Granting that I am not a theoretical biologist, I don't think this follows. The essence of Neo-Darwinism is that evolution proceeds through natural (or sexual) selection based on genetic mutation -- new genes appearing in the genome.
And what, pray tell, is horizontal gene transfer except new genes appearing in the genome? From the standpoint of your cells, it doesn't matter if the new gene came in via transfer or via a radiation-caused mutation. It's just a new gene, and will be selected for or against just like any other new gene. Does this change the tree of life? Not really. If you transfer one or two new genes into me, I'll be a human with one or two new genes, not a chimpanzee or a sea slug. If I were to breed, I would have to breed with other humans or not at all. Does the tree of life have a lot of odd connections between branches? Sure, especially among the bacteria and archaea. But the general picture is still one of diffusion.
So what, exactly, does this book prove? I'm not sure. I'm glad I read it; there really is a tremendous amount of information here. But it doesn't lead to anything. What does horizontal gene transfer imply, apart from the fact that the tree of life is more complicated than we thought? Uh.... What does Carl Woese's life tell us, other than that being cranky all the time doesn't help your chances of having your greatness recognized? Uh.... In other words, what does all this stuff mean? Of course, science probably doesn't have the answers yet. But this book doesn't even give us a clue what questions we should be asking. The real lesson of modern biology is that evolution has no direction and no purpose -- it isn't "intended" to produce humans (or nematodes, or E. coli); it just works to suit whatever creatures are around to their environment. In its lack of a clear purpose, this book may teach us more about evolution than its author intended.

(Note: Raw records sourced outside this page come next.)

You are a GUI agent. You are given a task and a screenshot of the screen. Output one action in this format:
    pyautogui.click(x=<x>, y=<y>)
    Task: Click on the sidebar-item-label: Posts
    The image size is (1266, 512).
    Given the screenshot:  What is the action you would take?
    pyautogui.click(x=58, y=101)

From the science perspective the most important part of this book for the lay reader (and this is popular history, not a textbook) is the discovery and implications of horizontal gene transfer or, more to the point, evolution via infection. The biggest implication being the realization that what look like discrete organisms making up species are at a basic level mobile ecologies; and there are still discoveries to be made that will probably render much of the science considered in this book obsolete.
As for the more negative reviews of this book I don't know what these readers were expecting; this is not a textbook and the usual reader of popular science expects to learn something about the people conducting the science. I also highly doubt that most readers are aware of the state of the science that Quammen is reporting on. I will agree that Quammen is a little too cute for his own good sometimes in his writing style.